The Ecology Center in Berkeley is a great resource for many things eco, from reference books to housewares, from posters to playing cards like the ones pictured above. These six cards are from a deck titled "Local Birds - Northern California Backyard and Trail Birds." The six species pictured on the cards are commonly seen in my backyard. I have not done anything special to attract these species. All the plants in the backyard where there when I moved into the duplex four years ago. I have added new plants to the front and side yards. I borrowed a book from the library about attracting birds, but it is not useful for the Bay Area; it's perfect for folks living in the Prairies or on the Atlantic seaboard. I turned to my personal copy of American Wildlife & Plants, a text I have mentioned several times on this blog. The list of cultivated and wild plants visited by hummingbirds in warmer parts of the U.S. and on the Pacific seaboard are numerous, so I will only list the ones with which I am familiar: Butterflybush (a favorite of butterflies, hence the name) Sage (which I planted in the side yard) Lemon (my neighbor has a tree) Geranium (I planted several in the front yard) Hollyhock (my seeds have not germinated) Horsechestnut (no trees on my street) Rose (there is a pink rose in the backyard) The wild plants include manzanita and milkweed (I plant to sow seeds of the latter in the fall). Last week the backyard was visited by many House Finches. Its red crown stripe and specked belly are good markers. In California, filaree makes up at least 50% of the house finch's diet. Filaree is classified as a "weed plant" and Martin et al. note that the finch's "main diet consists of weed seeds." In my backyard they eat buds. The Cedar Waxwing is one of my favorite songbirds. I love the soft yellow color of its belly as well as its crown tuft. Waxwings, also known as cedarbirds, consume mostly fleshy fruits which in the Pacific are from the California peppertree, cultivated cherry and grape, mistletoe and strawberry. The waxwings also eat animals like beetles, ants, caterpillars, grasshoppers, and crickets.

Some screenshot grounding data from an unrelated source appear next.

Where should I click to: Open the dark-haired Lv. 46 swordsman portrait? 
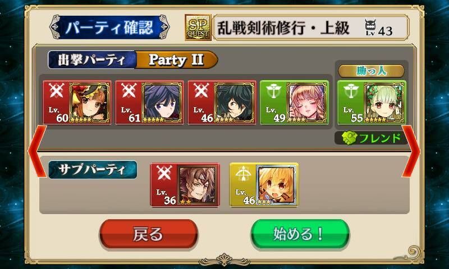point(235,103)
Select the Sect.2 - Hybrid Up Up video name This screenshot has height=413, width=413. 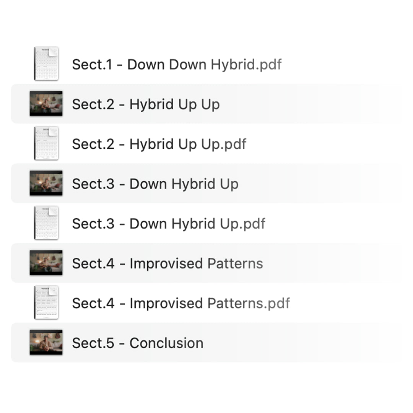pyautogui.click(x=146, y=104)
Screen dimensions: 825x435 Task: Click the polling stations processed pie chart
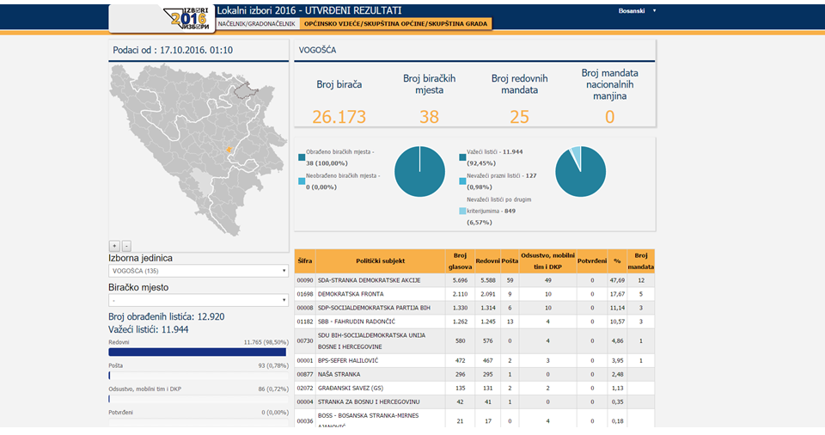[x=419, y=171]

I think I've seen a Chestnut-backed Chickadee, but according to Martin et al., the chestnut-backed chickadee is "found in relatively wild, timbered tracts" which my backyard is not. Joseph Grinnell and Margaret W. Wyth did sporadically observe Santa Cruz Chestnut-backed Chickadees in their 1926 (!) publication, Birds of Berkeley Campus). I've definitely seen the Song Sparrow though it's less common than the first four birds described above. Martin et al. describe it as "the commonest, best-known and most loved songster in the United States. It is nearly equally at home in town or in country." Although the bird is shy it eats in the open; it eats animals (beetles, grasshoppers, crickets, caterpillars, and ants - there are a lot of ants in my yard!) and plants which in California include pigweed (10-25% of its diet), knotweed, and minerslettuce. I'll close this Bird Watch with a quote from Suburban Safari about hummingbird physiology:
Like tiny bears, they slow their breathing and depress their heart rate from 1,000 beats per minute to just 150. On a cold spring morning like this [Holmes is writing about her yard in Maine], my hummers may need fifteen minutes to power up to flying temperature (13).